#### What needs to be done
Restate the records exactly. Include all of them.

+++ Entries shown

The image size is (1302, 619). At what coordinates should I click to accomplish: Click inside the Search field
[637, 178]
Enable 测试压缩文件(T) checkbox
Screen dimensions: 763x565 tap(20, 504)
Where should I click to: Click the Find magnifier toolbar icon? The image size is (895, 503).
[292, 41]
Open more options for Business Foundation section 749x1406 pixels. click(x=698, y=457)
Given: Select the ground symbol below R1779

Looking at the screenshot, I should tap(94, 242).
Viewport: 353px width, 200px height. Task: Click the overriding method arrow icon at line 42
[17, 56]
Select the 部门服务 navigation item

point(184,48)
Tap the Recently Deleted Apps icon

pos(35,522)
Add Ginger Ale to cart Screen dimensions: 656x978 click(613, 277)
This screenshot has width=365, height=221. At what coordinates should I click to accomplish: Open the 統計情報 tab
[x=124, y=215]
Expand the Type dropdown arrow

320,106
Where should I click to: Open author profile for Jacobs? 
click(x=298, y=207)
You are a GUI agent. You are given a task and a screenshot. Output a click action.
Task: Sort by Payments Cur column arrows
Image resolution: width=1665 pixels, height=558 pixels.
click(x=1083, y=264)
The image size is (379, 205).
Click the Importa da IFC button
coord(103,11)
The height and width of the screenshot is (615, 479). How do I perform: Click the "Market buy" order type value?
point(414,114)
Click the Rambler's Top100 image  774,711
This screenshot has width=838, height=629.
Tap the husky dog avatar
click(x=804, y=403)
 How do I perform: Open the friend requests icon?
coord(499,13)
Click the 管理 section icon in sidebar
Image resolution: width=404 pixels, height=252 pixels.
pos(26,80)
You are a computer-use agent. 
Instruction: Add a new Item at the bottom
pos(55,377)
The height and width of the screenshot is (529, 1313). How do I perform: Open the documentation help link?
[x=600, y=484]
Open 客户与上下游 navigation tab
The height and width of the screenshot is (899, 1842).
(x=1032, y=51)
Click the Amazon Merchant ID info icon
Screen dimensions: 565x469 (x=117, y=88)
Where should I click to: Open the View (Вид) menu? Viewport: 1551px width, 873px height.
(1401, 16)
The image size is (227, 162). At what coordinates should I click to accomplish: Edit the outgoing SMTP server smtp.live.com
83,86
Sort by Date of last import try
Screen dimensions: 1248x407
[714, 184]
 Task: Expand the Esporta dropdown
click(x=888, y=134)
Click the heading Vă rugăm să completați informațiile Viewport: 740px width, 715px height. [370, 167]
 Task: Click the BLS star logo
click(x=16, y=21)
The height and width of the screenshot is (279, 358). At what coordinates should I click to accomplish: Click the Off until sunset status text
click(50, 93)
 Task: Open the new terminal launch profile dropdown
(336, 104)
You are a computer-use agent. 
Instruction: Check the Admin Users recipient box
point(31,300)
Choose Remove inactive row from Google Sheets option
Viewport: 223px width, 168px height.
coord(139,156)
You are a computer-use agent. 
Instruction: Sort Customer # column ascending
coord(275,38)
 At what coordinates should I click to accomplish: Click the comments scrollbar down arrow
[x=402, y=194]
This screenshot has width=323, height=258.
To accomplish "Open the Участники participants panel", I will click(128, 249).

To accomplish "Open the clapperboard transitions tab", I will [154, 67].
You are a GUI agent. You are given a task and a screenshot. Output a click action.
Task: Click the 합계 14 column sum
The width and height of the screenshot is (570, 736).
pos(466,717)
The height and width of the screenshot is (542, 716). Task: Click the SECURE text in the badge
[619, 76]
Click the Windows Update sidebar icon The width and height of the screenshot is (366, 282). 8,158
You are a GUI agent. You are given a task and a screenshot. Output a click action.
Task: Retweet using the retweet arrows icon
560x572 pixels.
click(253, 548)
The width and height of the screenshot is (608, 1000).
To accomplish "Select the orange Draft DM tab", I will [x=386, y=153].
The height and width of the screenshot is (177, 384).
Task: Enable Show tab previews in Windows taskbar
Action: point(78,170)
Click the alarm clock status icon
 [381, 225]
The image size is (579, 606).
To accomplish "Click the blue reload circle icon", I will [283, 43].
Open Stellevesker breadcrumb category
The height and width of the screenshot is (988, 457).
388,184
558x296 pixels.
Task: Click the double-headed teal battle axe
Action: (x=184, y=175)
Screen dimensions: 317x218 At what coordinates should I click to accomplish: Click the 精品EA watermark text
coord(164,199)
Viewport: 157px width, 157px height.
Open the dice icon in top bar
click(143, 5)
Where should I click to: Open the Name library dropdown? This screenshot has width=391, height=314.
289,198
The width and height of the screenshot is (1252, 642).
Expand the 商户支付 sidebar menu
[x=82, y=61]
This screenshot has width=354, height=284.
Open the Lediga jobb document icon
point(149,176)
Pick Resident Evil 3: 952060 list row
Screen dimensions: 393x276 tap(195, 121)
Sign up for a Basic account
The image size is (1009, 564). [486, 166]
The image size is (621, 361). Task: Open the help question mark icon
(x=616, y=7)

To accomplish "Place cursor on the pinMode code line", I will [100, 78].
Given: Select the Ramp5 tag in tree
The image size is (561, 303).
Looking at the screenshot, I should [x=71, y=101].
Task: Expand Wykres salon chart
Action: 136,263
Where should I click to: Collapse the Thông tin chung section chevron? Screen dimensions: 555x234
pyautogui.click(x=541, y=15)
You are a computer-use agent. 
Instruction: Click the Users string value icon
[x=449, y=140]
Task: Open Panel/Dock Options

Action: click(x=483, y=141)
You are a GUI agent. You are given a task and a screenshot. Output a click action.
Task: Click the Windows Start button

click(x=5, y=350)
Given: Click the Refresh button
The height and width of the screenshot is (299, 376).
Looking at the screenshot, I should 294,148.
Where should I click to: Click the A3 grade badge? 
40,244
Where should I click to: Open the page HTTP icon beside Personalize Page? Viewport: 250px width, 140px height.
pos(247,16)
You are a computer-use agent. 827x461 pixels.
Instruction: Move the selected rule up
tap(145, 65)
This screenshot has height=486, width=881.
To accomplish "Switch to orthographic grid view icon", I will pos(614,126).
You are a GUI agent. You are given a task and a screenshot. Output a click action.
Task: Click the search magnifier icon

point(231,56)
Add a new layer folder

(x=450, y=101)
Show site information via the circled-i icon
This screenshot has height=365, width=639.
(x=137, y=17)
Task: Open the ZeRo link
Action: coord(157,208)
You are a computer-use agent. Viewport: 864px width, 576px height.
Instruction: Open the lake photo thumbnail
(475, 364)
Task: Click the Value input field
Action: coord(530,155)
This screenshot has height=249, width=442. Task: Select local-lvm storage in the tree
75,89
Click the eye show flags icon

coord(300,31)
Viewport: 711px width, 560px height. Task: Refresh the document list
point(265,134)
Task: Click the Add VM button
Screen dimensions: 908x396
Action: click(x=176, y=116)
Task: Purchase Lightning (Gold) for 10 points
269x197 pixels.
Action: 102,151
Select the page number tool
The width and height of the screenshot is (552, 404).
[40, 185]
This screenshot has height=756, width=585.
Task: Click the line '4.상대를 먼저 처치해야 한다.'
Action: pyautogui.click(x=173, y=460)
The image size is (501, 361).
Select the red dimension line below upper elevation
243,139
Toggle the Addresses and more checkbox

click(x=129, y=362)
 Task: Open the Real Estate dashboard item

++++++

#### Task response
The image size is (1302, 619). At what coordinates should I click to accomplish: Click inside the Search field
[637, 178]
Enable 测试压缩文件(T) checkbox
Screen dimensions: 763x565 tap(20, 504)
Where should I click to: Click the Find magnifier toolbar icon? The image size is (895, 503).
[292, 41]
Open more options for Business Foundation section 749x1406 pixels. click(x=698, y=457)
Given: Select the ground symbol below R1779

Looking at the screenshot, I should tap(94, 242).
Viewport: 353px width, 200px height. Task: Click the overriding method arrow icon at line 42
[17, 56]
Select the 部门服务 navigation item

point(184,48)
Tap the Recently Deleted Apps icon

pos(35,522)
Add Ginger Ale to cart Screen dimensions: 656x978 click(613, 277)
This screenshot has width=365, height=221. At what coordinates should I click to accomplish: Open the 統計情報 tab
[x=124, y=215]
Expand the Type dropdown arrow

320,106
Where should I click to: Open author profile for Jacobs? 
click(x=298, y=207)
You are a GUI agent. You are given a task and a screenshot. Output a click action.
Task: Sort by Payments Cur column arrows
Image resolution: width=1665 pixels, height=558 pixels.
click(x=1083, y=264)
The image size is (379, 205).
Click the Importa da IFC button
coord(103,11)
The height and width of the screenshot is (615, 479). How do I perform: Click the "Market buy" order type value?
point(414,114)
Click the Rambler's Top100 image  774,711
This screenshot has width=838, height=629.
Tap the husky dog avatar
click(x=804, y=403)
 How do I perform: Open the friend requests icon?
coord(499,13)
Click the 管理 section icon in sidebar
Image resolution: width=404 pixels, height=252 pixels.
pos(26,80)
You are a computer-use agent. 
Instruction: Add a new Item at the bottom
pos(55,377)
The height and width of the screenshot is (529, 1313). How do I perform: Open the documentation help link?
[x=600, y=484]
Open 客户与上下游 navigation tab
The height and width of the screenshot is (899, 1842).
(x=1032, y=51)
Click the Amazon Merchant ID info icon
Screen dimensions: 565x469 (x=117, y=88)
Where should I click to: Open the View (Вид) menu? Viewport: 1551px width, 873px height.
(1401, 16)
The image size is (227, 162). At what coordinates should I click to accomplish: Edit the outgoing SMTP server smtp.live.com
83,86
Sort by Date of last import try
Screen dimensions: 1248x407
[714, 184]
 Task: Expand the Esporta dropdown
click(x=888, y=134)
Click the heading Vă rugăm să completați informațiile Viewport: 740px width, 715px height. [370, 167]
 Task: Click the BLS star logo
click(x=16, y=21)
The height and width of the screenshot is (279, 358). At what coordinates should I click to accomplish: Click the Off until sunset status text
click(50, 93)
 Task: Open the new terminal launch profile dropdown
(336, 104)
You are a computer-use agent. 
Instruction: Check the Admin Users recipient box
point(31,300)
Choose Remove inactive row from Google Sheets option
Viewport: 223px width, 168px height.
coord(139,156)
You are a computer-use agent. 
Instruction: Sort Customer # column ascending
coord(275,38)
 At what coordinates should I click to accomplish: Click the comments scrollbar down arrow
[x=402, y=194]
This screenshot has width=323, height=258.
To accomplish "Open the Участники participants panel", I will click(128, 249).

To accomplish "Open the clapperboard transitions tab", I will [154, 67].
You are a GUI agent. You are given a task and a screenshot. Output a click action.
Task: Click the 합계 14 column sum
The width and height of the screenshot is (570, 736).
pos(466,717)
The height and width of the screenshot is (542, 716). Task: Click the SECURE text in the badge
[619, 76]
Click the Windows Update sidebar icon The width and height of the screenshot is (366, 282). 8,158
You are a GUI agent. You are given a task and a screenshot. Output a click action.
Task: Retweet using the retweet arrows icon
560x572 pixels.
click(253, 548)
The width and height of the screenshot is (608, 1000).
To accomplish "Select the orange Draft DM tab", I will [x=386, y=153].
The height and width of the screenshot is (177, 384).
Task: Enable Show tab previews in Windows taskbar
Action: point(78,170)
Click the alarm clock status icon
 [381, 225]
The image size is (579, 606).
To accomplish "Click the blue reload circle icon", I will [283, 43].
Open Stellevesker breadcrumb category
The height and width of the screenshot is (988, 457).
388,184
558x296 pixels.
Task: Click the double-headed teal battle axe
Action: (x=184, y=175)
Screen dimensions: 317x218 At what coordinates should I click to accomplish: Click the 精品EA watermark text
coord(164,199)
Viewport: 157px width, 157px height.
Open the dice icon in top bar
click(143, 5)
Where should I click to: Open the Name library dropdown? This screenshot has width=391, height=314.
289,198
The width and height of the screenshot is (1252, 642).
Expand the 商户支付 sidebar menu
[x=82, y=61]
This screenshot has width=354, height=284.
Open the Lediga jobb document icon
point(149,176)
Pick Resident Evil 3: 952060 list row
Screen dimensions: 393x276 tap(195, 121)
Sign up for a Basic account
The image size is (1009, 564). [486, 166]
The image size is (621, 361). Task: Open the help question mark icon
(x=616, y=7)

To accomplish "Place cursor on the pinMode code line", I will [100, 78].
Given: Select the Ramp5 tag in tree
The image size is (561, 303).
Looking at the screenshot, I should [x=71, y=101].
Task: Expand Wykres salon chart
Action: 136,263
Where should I click to: Collapse the Thông tin chung section chevron? Screen dimensions: 555x234
pyautogui.click(x=541, y=15)
You are a computer-use agent. 
Instruction: Click the Users string value icon
[x=449, y=140]
Task: Open Panel/Dock Options

Action: click(x=483, y=141)
You are a GUI agent. You are given a task and a screenshot. Output a click action.
Task: Click the Windows Start button

click(x=5, y=350)
Given: Click the Refresh button
The height and width of the screenshot is (299, 376).
Looking at the screenshot, I should 294,148.
Where should I click to: Click the A3 grade badge? 
40,244
Where should I click to: Open the page HTTP icon beside Personalize Page? Viewport: 250px width, 140px height.
pos(247,16)
You are a computer-use agent. 827x461 pixels.
Instruction: Move the selected rule up
tap(145, 65)
This screenshot has height=486, width=881.
To accomplish "Switch to orthographic grid view icon", I will pos(614,126).
You are a GUI agent. You are given a task and a screenshot. Output a click action.
Task: Click the search magnifier icon

point(231,56)
Add a new layer folder

(x=450, y=101)
Show site information via the circled-i icon
This screenshot has height=365, width=639.
(x=137, y=17)
Task: Open the ZeRo link
Action: coord(157,208)
You are a computer-use agent. Viewport: 864px width, 576px height.
Instruction: Open the lake photo thumbnail
(475, 364)
Task: Click the Value input field
Action: coord(530,155)
This screenshot has height=249, width=442. Task: Select local-lvm storage in the tree
75,89
Click the eye show flags icon

coord(300,31)
Viewport: 711px width, 560px height. Task: Refresh the document list
point(265,134)
Task: Click the Add VM button
Screen dimensions: 908x396
Action: click(x=176, y=116)
Task: Purchase Lightning (Gold) for 10 points
269x197 pixels.
Action: 102,151
Select the page number tool
The width and height of the screenshot is (552, 404).
[40, 185]
This screenshot has height=756, width=585.
Task: Click the line '4.상대를 먼저 처치해야 한다.'
Action: pyautogui.click(x=173, y=460)
The image size is (501, 361).
Select the red dimension line below upper elevation
243,139
Toggle the Addresses and more checkbox

click(x=129, y=362)
 Task: Open the Real Estate dashboard item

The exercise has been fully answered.